Hz. Peygamber devrinde kimlik veya nesep tespitinin özellikle evlilik, miras ve ceza hukuku gibi muâmelât alanlarında çok büyük önem arz etmesi bu kabil anlaşmazlıkların sıkça yaşanmasına yol açmıştır. Ancak Hz. Peygamber her defasında hukukî meşruiyete göre karar vermiştir. Yine Mekke"nin fethi sırasında gerçekleşen benzer bir olayda bir adam, “Ey Allah"ın Resûlü! Falan kimse benim oğlumdur. Çünkü ben câhiliye döneminde onun annesiyle beraber olmuştum.” demiş, Resûlullah (sav) ise, “İslâm"da bir kimse için nikâhı altında olmayan bir kadının doğurduğu çocuğun kendisine ait olduğunu iddia etme hakkı yoktur. Câhiliye dönemi ile ilgili hükümler yürürlükten kalkmıştır. Çocuk yatak sahibinindir. Zina eden ise doğan çocuk üzerinde her türlü haktan mahrum olur.” buyurmuştur.17
Buna benzer davalar Hz. Peygamber sonrası dönemde de yaşanmıştır. Hz. Osman zamanında mevâlîden siyahî Rebâh el-Kûfî"nin yaşadığı bir olay dikkat çekicidir.

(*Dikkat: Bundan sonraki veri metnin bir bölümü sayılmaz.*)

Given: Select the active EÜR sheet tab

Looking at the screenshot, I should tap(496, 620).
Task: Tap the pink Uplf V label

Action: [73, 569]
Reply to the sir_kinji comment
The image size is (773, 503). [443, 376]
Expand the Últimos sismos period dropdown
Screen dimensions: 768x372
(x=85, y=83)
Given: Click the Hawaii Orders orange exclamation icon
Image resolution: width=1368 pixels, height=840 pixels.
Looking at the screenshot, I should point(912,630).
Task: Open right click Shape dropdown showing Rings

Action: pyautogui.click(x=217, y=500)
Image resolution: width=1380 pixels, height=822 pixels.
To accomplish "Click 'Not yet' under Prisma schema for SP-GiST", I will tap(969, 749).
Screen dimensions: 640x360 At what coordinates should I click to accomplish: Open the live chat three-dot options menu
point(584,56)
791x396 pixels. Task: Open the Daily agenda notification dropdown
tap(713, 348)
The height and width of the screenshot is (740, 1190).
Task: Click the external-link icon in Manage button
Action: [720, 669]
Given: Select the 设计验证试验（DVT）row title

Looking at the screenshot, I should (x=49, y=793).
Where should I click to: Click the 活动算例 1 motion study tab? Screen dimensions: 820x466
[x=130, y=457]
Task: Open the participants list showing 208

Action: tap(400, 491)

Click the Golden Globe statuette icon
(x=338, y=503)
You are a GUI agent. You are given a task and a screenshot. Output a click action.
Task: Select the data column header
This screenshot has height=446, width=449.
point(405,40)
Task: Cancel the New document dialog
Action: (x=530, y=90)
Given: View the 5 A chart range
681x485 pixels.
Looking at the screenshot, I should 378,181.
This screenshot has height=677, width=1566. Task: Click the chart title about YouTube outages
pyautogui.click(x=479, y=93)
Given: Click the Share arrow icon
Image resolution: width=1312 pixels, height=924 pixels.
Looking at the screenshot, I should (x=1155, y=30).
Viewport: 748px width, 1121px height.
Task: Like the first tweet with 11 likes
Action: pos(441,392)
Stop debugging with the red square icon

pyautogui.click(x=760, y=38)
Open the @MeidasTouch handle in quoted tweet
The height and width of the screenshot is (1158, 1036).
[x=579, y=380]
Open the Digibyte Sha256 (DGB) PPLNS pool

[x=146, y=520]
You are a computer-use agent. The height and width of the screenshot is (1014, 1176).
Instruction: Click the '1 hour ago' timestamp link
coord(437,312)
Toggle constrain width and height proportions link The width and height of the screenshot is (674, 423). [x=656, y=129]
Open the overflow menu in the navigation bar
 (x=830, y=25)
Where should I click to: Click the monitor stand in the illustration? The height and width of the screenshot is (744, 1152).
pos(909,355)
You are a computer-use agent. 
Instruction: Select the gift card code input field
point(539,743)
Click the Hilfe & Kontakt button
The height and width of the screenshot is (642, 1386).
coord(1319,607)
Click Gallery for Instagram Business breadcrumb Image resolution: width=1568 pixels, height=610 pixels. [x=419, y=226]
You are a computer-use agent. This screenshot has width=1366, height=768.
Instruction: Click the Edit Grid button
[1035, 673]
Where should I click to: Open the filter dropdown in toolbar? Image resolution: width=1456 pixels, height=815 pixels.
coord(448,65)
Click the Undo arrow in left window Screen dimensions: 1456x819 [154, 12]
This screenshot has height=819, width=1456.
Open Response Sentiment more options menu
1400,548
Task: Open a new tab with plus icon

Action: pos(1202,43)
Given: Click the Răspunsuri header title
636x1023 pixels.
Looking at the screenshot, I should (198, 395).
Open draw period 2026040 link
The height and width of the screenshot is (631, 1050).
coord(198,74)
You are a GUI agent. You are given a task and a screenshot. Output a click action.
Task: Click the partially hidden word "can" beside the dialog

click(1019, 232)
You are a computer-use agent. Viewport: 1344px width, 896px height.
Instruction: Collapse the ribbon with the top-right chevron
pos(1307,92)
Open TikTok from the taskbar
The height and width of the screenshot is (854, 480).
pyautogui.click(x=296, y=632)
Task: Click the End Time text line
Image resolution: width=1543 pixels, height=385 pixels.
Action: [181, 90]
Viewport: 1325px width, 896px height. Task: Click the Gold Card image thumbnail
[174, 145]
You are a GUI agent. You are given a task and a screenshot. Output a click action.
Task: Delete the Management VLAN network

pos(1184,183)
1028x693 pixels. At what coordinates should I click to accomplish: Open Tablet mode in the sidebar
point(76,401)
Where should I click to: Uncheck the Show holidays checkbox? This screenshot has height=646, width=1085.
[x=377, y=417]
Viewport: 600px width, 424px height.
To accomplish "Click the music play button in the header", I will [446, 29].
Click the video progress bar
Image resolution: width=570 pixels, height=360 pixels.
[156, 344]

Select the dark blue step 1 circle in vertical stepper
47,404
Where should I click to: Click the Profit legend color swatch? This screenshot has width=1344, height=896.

Rum asıllı eşinden kendisi gibi siyahî iki çocuğu olan, Abdullah ve Ubeydullah isimlerini vererek onları bağrına basan Rebâh, eşinin üçüncü çocuğunu açık tenli doğurması üzerine şaşırmıştı. Eşi, çocuğun başka birinden olduğunu ve kendisini zorlayarak onu hamile bıraktığını anlatınca çocuğun kimde kalacağı sorun oldu. Anlaşmazlık Hz. Osman"a iletildiğinde o, Resûlullah"ın, “Çocuk doğduğu yatağa aittir.” buyruğunu hatırlatarak annesinin meşru kocası kimse çocuğun ona ait olduğu kararını verdi. Böylece çocuğun Rebâh"a ait olduğuna hükmetti. Ayrıca Rebâh"ın eşine ve köle olan diğer adama gereken cezayı da uyguladı.18 Böylece çocukla ilgili haklar noktasında biyolojik mensubiyetin değil, hukukî mensubiyetin esas olduğu hükmü Resûlullah"tan sonra bir kez daha ortaya konmuş oldu.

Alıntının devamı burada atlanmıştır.